# [Directive]
Reproduce the rows below verbatim, from the line containing "In order to click on maximize" up to and including the line containing "click on create".

[begin Data for the task]

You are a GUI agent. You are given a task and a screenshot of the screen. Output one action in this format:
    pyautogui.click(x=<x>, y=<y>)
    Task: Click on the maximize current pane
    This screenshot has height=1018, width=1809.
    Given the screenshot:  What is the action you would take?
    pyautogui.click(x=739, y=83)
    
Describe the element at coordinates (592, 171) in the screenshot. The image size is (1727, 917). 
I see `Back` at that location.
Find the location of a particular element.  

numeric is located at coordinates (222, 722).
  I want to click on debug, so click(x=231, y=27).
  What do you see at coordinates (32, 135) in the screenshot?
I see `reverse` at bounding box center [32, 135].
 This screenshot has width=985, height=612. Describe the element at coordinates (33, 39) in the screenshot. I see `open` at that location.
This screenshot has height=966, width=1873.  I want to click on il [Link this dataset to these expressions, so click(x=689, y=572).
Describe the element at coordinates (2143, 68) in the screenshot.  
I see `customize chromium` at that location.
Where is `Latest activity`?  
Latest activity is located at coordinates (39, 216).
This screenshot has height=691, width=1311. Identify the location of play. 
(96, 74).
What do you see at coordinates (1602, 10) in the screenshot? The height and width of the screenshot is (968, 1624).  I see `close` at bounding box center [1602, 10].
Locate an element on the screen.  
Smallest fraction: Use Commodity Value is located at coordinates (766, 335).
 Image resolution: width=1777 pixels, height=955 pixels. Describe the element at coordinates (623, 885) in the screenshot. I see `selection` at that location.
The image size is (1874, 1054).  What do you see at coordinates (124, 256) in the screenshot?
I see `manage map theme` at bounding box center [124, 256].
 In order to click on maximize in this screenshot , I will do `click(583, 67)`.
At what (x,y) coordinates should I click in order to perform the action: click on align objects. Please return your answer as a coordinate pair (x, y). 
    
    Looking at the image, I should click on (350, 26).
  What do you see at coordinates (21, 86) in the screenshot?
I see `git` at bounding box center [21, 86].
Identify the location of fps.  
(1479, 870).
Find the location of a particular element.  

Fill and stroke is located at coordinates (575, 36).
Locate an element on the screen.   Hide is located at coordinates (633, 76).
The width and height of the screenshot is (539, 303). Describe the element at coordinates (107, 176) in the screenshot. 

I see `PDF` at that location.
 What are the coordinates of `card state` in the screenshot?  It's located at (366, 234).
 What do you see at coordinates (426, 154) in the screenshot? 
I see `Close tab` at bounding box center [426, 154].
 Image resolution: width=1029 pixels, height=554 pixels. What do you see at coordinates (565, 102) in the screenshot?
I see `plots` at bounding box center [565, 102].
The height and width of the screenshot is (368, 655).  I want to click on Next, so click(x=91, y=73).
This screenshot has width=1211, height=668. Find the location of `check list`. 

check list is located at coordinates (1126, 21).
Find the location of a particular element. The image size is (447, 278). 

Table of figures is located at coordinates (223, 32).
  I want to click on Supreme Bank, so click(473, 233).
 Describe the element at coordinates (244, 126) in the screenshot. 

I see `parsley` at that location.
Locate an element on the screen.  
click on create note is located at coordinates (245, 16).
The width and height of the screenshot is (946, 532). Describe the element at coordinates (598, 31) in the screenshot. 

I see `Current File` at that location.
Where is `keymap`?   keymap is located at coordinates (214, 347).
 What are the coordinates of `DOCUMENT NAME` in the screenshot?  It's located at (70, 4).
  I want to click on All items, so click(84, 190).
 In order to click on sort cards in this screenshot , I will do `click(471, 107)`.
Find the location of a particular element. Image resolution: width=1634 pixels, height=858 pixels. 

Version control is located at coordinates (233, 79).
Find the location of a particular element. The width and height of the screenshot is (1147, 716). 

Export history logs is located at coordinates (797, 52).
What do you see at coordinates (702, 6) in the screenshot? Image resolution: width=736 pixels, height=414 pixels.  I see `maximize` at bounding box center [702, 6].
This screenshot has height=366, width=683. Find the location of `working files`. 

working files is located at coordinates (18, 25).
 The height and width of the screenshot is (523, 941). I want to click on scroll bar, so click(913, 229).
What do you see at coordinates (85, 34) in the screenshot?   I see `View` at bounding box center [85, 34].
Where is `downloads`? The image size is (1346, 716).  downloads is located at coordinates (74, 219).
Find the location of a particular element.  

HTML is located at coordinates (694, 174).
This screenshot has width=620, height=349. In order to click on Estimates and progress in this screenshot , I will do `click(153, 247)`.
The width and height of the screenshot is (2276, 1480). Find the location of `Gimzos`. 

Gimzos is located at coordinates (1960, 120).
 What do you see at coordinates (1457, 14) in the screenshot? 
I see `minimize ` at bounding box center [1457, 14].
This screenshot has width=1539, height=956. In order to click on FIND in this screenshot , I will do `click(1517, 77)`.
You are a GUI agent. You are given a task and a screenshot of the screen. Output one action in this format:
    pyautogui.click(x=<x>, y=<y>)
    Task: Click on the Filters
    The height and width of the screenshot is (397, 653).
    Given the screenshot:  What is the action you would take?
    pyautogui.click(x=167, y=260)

[end Data for the task]

# [Solution for this problem]
 In order to click on maximize in this screenshot , I will do `click(583, 67)`.
At what (x,y) coordinates should I click in order to perform the action: click on align objects. Please return your answer as a coordinate pair (x, y). 
    
    Looking at the image, I should click on (350, 26).
  What do you see at coordinates (21, 86) in the screenshot?
I see `git` at bounding box center [21, 86].
Identify the location of fps.  
(1479, 870).
Find the location of a particular element.  

Fill and stroke is located at coordinates (575, 36).
Locate an element on the screen.   Hide is located at coordinates (633, 76).
The width and height of the screenshot is (539, 303). Describe the element at coordinates (107, 176) in the screenshot. 

I see `PDF` at that location.
 What are the coordinates of `card state` in the screenshot?  It's located at (366, 234).
 What do you see at coordinates (426, 154) in the screenshot? 
I see `Close tab` at bounding box center [426, 154].
 Image resolution: width=1029 pixels, height=554 pixels. What do you see at coordinates (565, 102) in the screenshot?
I see `plots` at bounding box center [565, 102].
The height and width of the screenshot is (368, 655).  I want to click on Next, so click(x=91, y=73).
This screenshot has width=1211, height=668. Find the location of `check list`. 

check list is located at coordinates (1126, 21).
Find the location of a particular element. The image size is (447, 278). 

Table of figures is located at coordinates (223, 32).
  I want to click on Supreme Bank, so click(473, 233).
 Describe the element at coordinates (244, 126) in the screenshot. 

I see `parsley` at that location.
Locate an element on the screen.  
click on create note is located at coordinates (245, 16).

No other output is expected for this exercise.